Launch.com has recently given away free, downloadable music by the Beastie Boys, to generate mailing list contacts, and collect contributions to the Milarepa Fund, a Beasties-founded charity that aids citizens of Tibet.

"There are going to be opportunities for secure distribution, and there are going to be opportunities for non-secured distribution, just as the traditional marketplace is run today," explained panelist Hilary Rosen, president and CEO of the Recording Industry Association of America (RIAA), the Washington trade group that guards the corporate and legislative interests of record companies. "There is more music given away today off-line than online, as promotional items."

Critics of so-called free music business models say that music enthusiasts are happy to pay for the music they enjoy, and that artists shouldn't have to give away their artwork and be forced to draw income from only merchandise sales and live appearances.

"Plus, consumers are far more eager to pay for music services than be bombarded by advertising," added Rosen.

The Secure Digital Music Initiative (SDMI) is an ongoing project involving music and technology companies joining to develop security specifications for commercial music, both online and on traditional media such as CDs.

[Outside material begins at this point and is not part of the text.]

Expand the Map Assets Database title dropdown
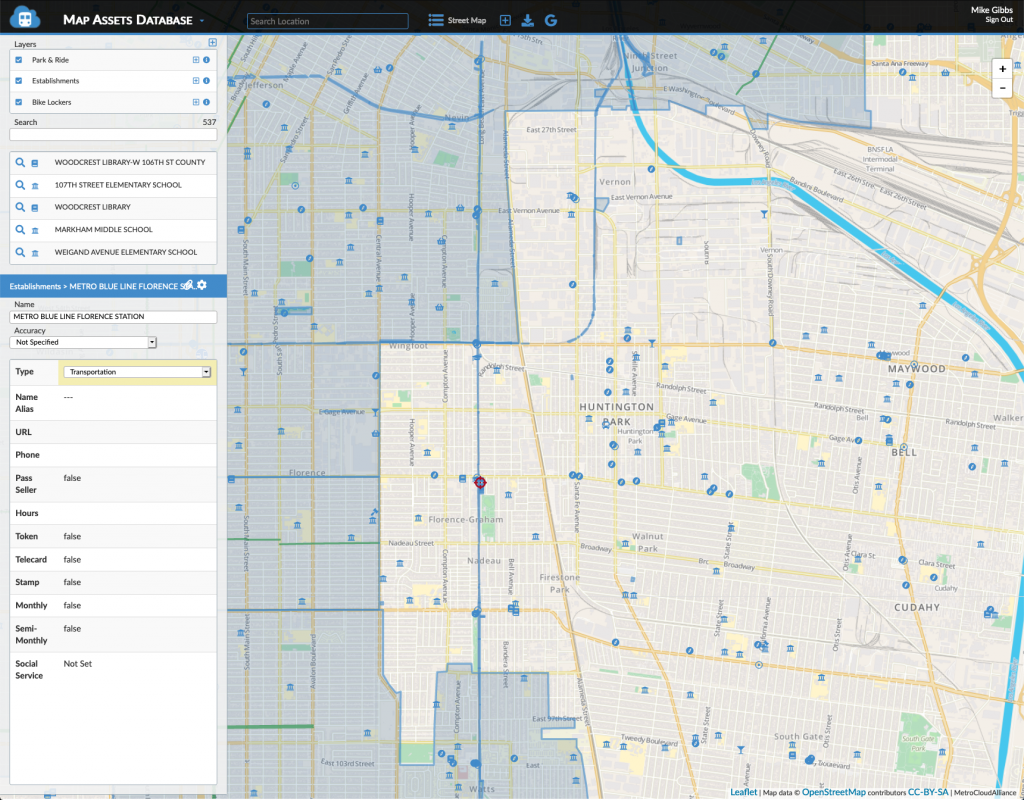 (x=203, y=20)
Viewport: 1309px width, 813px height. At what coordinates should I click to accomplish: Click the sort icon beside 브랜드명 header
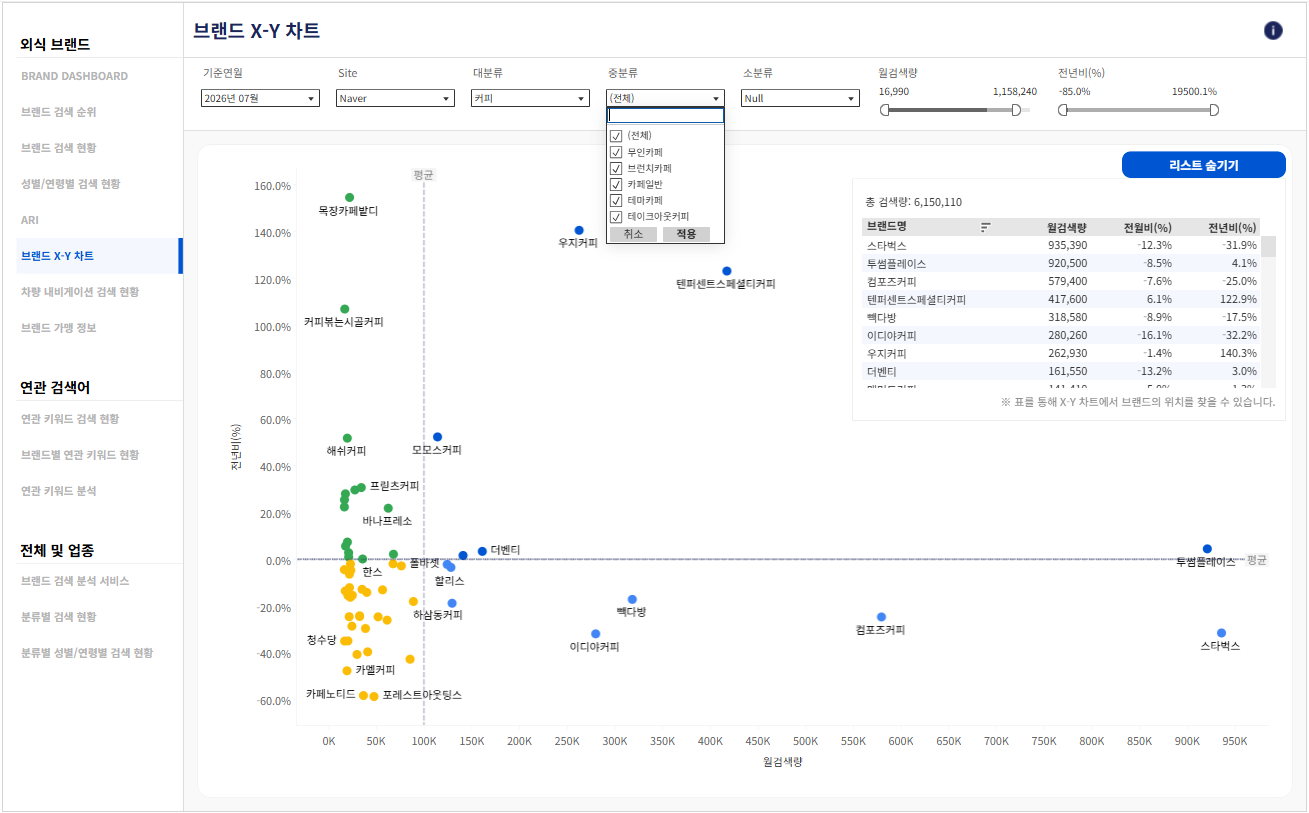(x=986, y=227)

SDMI plans to develop new specifications for music on compact discs that will prevent MP3 files from playing on computers other than the one on which it was originally created.

Arguing against security systems for music, Andrew Rasiej, president and CEO of Digital Club Network, a network of nightclubs wired to webcast live performances on the Internet, said, "I believe people are fundamentally honest. Why is it necessary to protect music that presumably honest people have purchased on CD, to keep and use forever?" Rasiej asked Albhy Galuten, senior vice president of advanced technology for Universal Music Group, who has extensively tested security methods and music encoding systems for that label, and as part of SDMI.

"If they're honest," Galuten replied, "they shouldn't mind, or even notice, that I've made it difficult for them to copy and email it to 10,000 friends."

Galuten suggested labels might be best served to consider, as much as the concept of portable music, the concept of "portable rights."

"If I am a fan of Bob Dylan's I might be happy to spend $40 per year so that I could be in any hotel room in the world, let it recognize my name or my fingerprint, and allow me to listen to all of the Bob Dylan music I want," Galuten said.

Rasiej offered a prediction consistent with others made at the conference, comparing music business apprehension toward downloadable music to the development of the home video industry during the 1980s. Initially film studios feared home video and pay TV services would find consumers taking movies for granted, and that revenue would be lost because people would stop going to movie theaters. Instead, video cassette sales and rentals eventually tripled total motion picture revenue.

"Today, 60% of the movie industry revenue currently comes from the sale of video cassettes," Rasiej said. "Our industry is going to be bolstered by digital distribution. There will be more artists, more music, more choices. We're going to have a huge industry here."